In 1998, Baab was named to the Pepsi's All-Time UIL High School Football Team.

He was inducted into the Texas High School Sports Hall of Fame in 2016.

== College career ==
Baab played football at the University of Texas at Austin, lettering all four years from 1978 to 1981. In 1978, as a back-up guard, he helped the team to win the 1978 Sun Bowl and finish ranked #9. In his next two seasons he helped the Longhorns to play in the 1979 Sun Bowl and finish ranked #12 and the 1980 Astro-Bluebonnet Bowl. He was again a back-up guard in 1979, but in 1980 he became a starter playing both guard and center.

In 1981 he was voted team captain by his Longhorn teammates and he led them to a Southwest Conference Championship and an upset victory over #3 Alabama in the 1982 Cotton Bowl Classic after which the team finished the season ranked #2. For his efforts he received All-Southwest Conference and third-team All-American honors that year.

After his college career was over, he played in the 1982 Senior Bowl in Mobile, AL.

He was inducted into the Texas Hall of Honor in 2008.

== Professional career ==
Baab was selected by the Cleveland Browns in the 5th round of the 1982 NFL draft, the 115th overall pick. He played for the Browns from 1982 to 1987 and helped them to reach back to back AFC Championships in 1987 and 1988.
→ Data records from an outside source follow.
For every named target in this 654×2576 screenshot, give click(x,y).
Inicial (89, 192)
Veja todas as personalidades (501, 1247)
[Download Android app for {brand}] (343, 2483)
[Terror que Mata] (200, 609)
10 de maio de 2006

After the 1987–88 season he was traded to the New England Patriots for a 5th round draft choice in the 1989 draft (which Cleveland traded to Green Bay as part of a multi-pick deal to get Lawyer Tillman). He played with the Patriots for two seasons. He became a free agent and was re-signed by the Browns three times playing with them from 1990 to 1992 before being released by the Browns at the start of training came in 1992. He was signed by the Kansas City Chiefs late in the 1992 season, became a free agent after the season and was not resigned.
 He finished his career having played in 148 games, with 138 starts, 1 carry and 2 fumbles.

== Personal life ==
After retiring from football, Baab moved to the Scottish Highland Games for competition. He won the Masters World Championship in the 45-49 age class in 2005.
Mike lives in Austin, Texas with his wife Lolis, his college sweetheart, and his two daughters, Micaela and Larissa. Both girls compete in Highland Athletics.